Input data Start Marker

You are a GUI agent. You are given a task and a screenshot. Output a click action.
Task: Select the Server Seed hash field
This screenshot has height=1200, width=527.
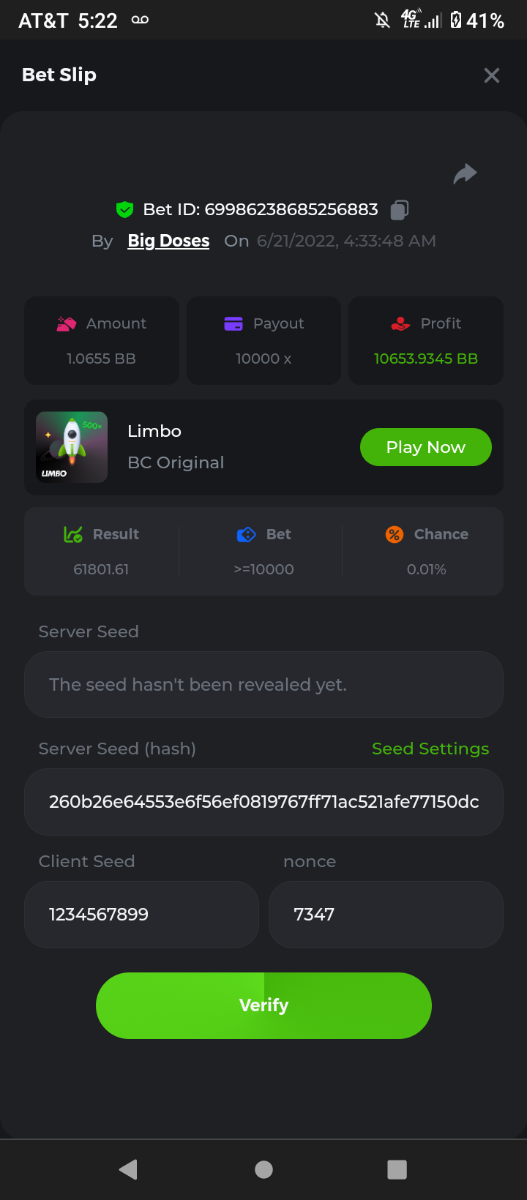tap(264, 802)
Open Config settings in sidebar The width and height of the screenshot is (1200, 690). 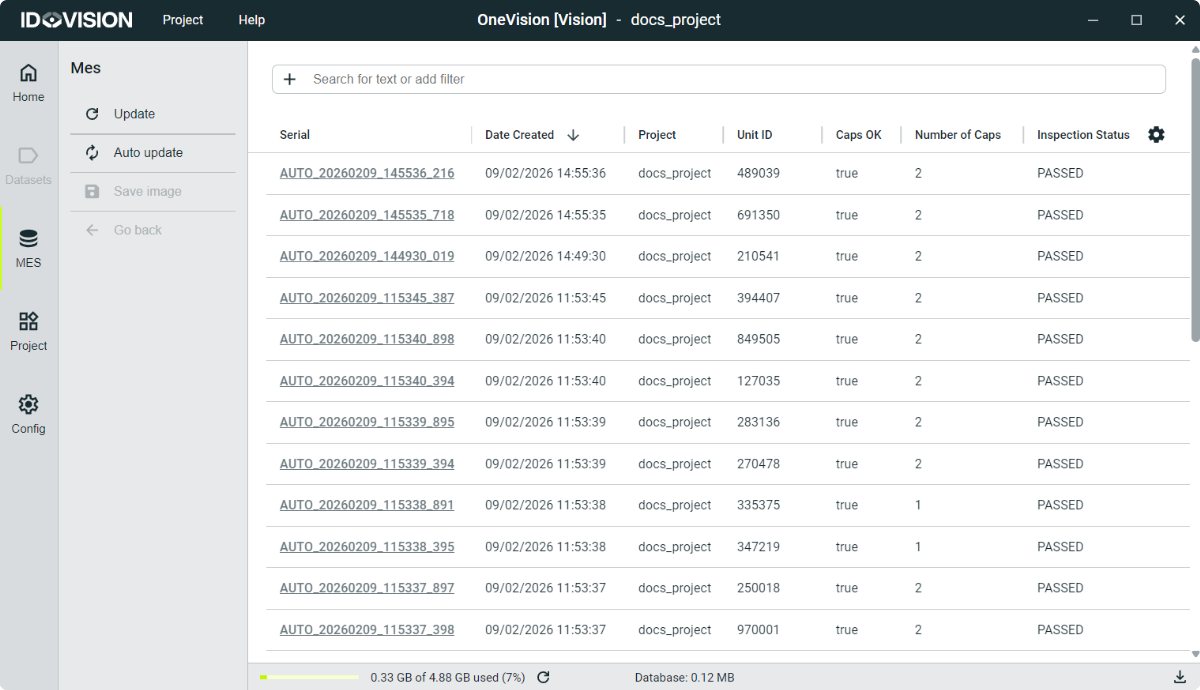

Input data End Marker
Input data Start Marker

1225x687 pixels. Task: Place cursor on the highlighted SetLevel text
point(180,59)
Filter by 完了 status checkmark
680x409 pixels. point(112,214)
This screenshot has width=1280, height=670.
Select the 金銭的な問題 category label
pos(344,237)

Input data End Marker
Input data Start Marker

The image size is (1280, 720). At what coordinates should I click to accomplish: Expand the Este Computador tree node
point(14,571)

Input data End Marker

| Goal of the exercise |
Above are some entries; copy exactly the lines from the line with "You are a GUI" through the line with "Open Config settings", both included, but none of the pictures.

| Solution below |
You are a GUI agent. You are given a task and a screenshot. Output a click action.
Task: Select the Server Seed hash field
This screenshot has height=1200, width=527.
tap(264, 802)
Open Config settings in sidebar The width and height of the screenshot is (1200, 690). 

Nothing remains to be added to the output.